1

I'm trying to extract the first column from this file. It is a sequence of 16 numbers that should be treated as string. The problem is when I write the data to a text file certain values seem to have changed. Following is the code I'm using.

dataMaster = read.table("Master.txt", header = F, colClasses = rep("character",67))

write.table(dataMaster$V1, "sequence.txt", col.names = F, row.names = F, 
            quote = F, sep = "\n")

Below is an example. I'm taking the same two rows 261182, 261183. There are quite a few occurrences of the same error. It seems like when I write the file number 9 gets replaced with number 0.

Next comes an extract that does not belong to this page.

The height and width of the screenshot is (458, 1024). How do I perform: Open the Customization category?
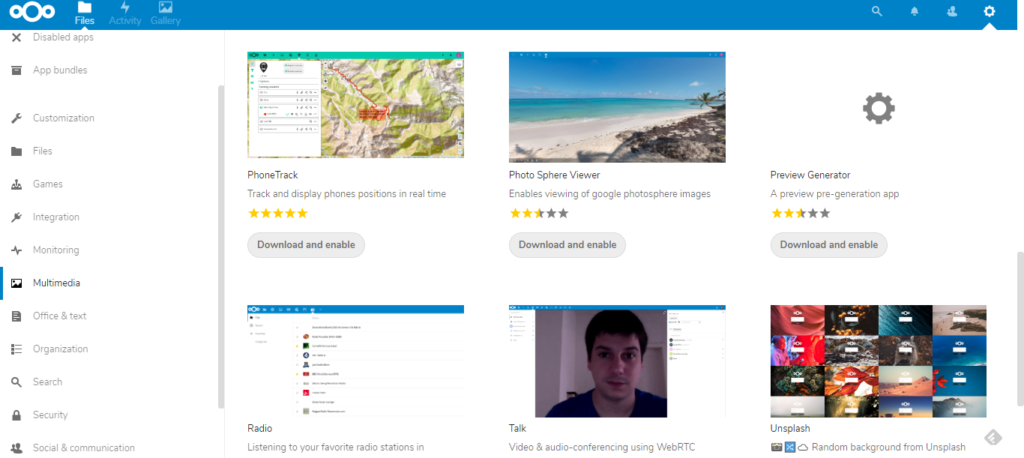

enter image description here

The master file was processed in a Mac environment and I'm working in a Windows environment.

zx8754
  • 52,746
  • 12
  • 114
  • 209
SriniShine
  • 1,089
  • 5
  • 26
  • 46

2 Answers2

3

Another approach, if you want to sequence to be a character, is to specify your colClasses:

library(dplyr)

dataMaster %>% 
  select(1) %>% 
  write.table("sequence.txt", col.names = F, row.names = F, 
              quote = F, sep = "\n")

sequence <- read.table("sequence.txt", colClasses = "character")

dataMaster[c(261182, 261183), 1]
#[1] "9171513174761179" "9171513174771179"

sequence[c(261182, 261183), ]
#[1] "9171513174761179" "9171513174771179"
patL
  • 2,259
  • 1
  • 17
  • 38
0

If you want to operate with character strings, please see patL's answer below. What follows was my answer for treating the sequence of numbers as numeric.


You may need to increase the scipen value under options:

options(scipen=999)

This increases the amount of precision digits beyond the default 15 when you output the numbers to any format.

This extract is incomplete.